Windows into the past: Hong Kong’s abandoned villages

I have written a piece about exploring Hong Kong’s abandoned villages for the SCMP’s Post Magazine, and you can read it at this link.

The text is below, minus the villager interviews which were conducted by Elaine Yau but plus some description of the villages, and with a few pictures different from those published in the magazine.


The rain was incessant, the skies a greenish grey, and my Sunday hike across the northeast New Territories was taking far longer than I thought it would. It was now late afternoon and getting dark, and yet I was still walking an exposed hillside miles away from the nearest road. I wouldn’t be able to make it back to town before night fell.
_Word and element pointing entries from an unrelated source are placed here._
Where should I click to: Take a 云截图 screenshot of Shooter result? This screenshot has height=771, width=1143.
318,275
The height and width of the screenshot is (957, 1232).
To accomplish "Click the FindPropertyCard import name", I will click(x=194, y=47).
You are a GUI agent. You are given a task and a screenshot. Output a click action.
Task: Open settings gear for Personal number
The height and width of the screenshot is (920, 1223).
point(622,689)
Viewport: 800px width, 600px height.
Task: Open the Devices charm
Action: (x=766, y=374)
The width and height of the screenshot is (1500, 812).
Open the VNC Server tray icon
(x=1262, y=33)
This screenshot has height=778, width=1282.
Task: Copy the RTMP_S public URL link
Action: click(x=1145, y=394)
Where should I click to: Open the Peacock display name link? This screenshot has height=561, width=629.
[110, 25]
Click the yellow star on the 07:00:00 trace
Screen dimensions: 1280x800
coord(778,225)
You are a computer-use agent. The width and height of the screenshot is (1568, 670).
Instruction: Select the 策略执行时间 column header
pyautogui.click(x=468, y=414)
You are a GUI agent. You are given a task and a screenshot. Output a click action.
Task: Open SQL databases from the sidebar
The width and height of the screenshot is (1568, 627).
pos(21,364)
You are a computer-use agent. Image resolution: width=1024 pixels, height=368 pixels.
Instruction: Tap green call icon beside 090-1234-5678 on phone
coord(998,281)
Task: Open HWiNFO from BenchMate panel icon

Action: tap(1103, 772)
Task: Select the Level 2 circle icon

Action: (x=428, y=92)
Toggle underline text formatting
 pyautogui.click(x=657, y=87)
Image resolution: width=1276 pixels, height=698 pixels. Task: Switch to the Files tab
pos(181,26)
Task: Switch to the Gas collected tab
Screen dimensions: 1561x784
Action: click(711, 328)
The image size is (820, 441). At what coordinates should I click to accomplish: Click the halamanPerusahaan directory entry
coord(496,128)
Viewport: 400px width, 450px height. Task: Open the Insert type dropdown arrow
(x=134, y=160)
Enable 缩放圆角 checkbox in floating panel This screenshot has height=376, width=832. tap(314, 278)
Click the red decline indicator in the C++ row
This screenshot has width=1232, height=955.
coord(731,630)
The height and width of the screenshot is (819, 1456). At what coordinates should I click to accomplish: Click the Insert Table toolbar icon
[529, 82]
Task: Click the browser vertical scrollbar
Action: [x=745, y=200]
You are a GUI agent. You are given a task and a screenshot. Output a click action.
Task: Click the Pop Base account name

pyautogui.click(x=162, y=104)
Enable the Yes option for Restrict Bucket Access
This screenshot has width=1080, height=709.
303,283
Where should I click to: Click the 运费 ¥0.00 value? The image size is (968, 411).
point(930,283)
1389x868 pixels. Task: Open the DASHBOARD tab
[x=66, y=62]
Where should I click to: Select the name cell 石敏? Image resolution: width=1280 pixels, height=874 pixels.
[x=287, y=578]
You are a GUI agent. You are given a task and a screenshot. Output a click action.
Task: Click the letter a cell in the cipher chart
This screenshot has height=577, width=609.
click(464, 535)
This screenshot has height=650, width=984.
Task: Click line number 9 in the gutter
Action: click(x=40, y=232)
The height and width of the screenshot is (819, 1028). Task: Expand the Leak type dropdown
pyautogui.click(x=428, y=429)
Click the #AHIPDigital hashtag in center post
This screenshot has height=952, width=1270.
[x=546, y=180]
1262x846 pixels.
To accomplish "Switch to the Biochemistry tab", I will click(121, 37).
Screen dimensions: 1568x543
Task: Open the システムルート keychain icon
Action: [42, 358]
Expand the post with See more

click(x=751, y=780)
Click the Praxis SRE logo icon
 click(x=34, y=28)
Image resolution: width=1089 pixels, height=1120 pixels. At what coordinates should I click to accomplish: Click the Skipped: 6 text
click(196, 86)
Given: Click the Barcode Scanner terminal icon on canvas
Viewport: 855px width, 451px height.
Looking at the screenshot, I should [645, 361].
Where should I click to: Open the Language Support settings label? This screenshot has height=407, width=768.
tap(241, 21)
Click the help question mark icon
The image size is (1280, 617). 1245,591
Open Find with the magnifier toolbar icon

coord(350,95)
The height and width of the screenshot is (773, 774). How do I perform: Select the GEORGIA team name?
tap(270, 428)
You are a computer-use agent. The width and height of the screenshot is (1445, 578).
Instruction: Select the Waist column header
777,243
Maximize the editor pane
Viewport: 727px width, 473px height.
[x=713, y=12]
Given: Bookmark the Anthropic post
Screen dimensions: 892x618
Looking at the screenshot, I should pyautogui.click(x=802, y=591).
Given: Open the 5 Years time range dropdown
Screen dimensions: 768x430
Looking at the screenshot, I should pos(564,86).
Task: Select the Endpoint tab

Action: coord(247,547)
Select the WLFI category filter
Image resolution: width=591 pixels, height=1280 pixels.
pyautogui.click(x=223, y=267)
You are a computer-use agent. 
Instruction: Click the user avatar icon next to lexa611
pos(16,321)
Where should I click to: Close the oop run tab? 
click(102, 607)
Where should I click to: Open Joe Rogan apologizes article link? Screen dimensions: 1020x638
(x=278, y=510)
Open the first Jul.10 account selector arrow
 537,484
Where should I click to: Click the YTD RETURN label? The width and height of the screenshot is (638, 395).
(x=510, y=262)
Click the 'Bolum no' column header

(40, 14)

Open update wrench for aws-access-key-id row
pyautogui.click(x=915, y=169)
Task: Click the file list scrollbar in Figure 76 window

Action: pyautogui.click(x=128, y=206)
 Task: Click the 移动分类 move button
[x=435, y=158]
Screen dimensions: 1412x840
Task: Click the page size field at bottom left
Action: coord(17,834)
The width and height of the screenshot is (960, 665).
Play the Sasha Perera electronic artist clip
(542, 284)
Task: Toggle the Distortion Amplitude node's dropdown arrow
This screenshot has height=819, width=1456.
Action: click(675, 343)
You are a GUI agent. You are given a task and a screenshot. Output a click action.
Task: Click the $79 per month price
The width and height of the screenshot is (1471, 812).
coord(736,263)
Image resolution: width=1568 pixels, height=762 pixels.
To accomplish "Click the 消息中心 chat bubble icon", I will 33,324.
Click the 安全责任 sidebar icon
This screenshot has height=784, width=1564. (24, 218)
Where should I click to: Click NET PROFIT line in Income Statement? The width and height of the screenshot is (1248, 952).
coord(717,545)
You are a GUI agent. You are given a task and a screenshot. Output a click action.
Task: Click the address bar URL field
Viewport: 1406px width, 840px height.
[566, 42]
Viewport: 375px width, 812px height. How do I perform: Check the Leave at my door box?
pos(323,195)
It was time to make other plans. My sodden paper map showed a village called So Lo Pun in the valley below. I would get down there, knock on a door and ask if I could sleep on someone’s floor.

The descent was quick, but only because the steep path was a rivulet of slippery clay. And when I reached the forest at the bottom, I was knee-deep in water. It was dark already. Where was the village? I couldn’t even see any lights.

I suddenly realised that I had arrived. The tall trees of the forest were growing up through the dark windows and broken rafters of what had been a terrace of single-storey houses. Nobody had lived here for decades.

It was my introduction to the abandoned villages of Hong Kong.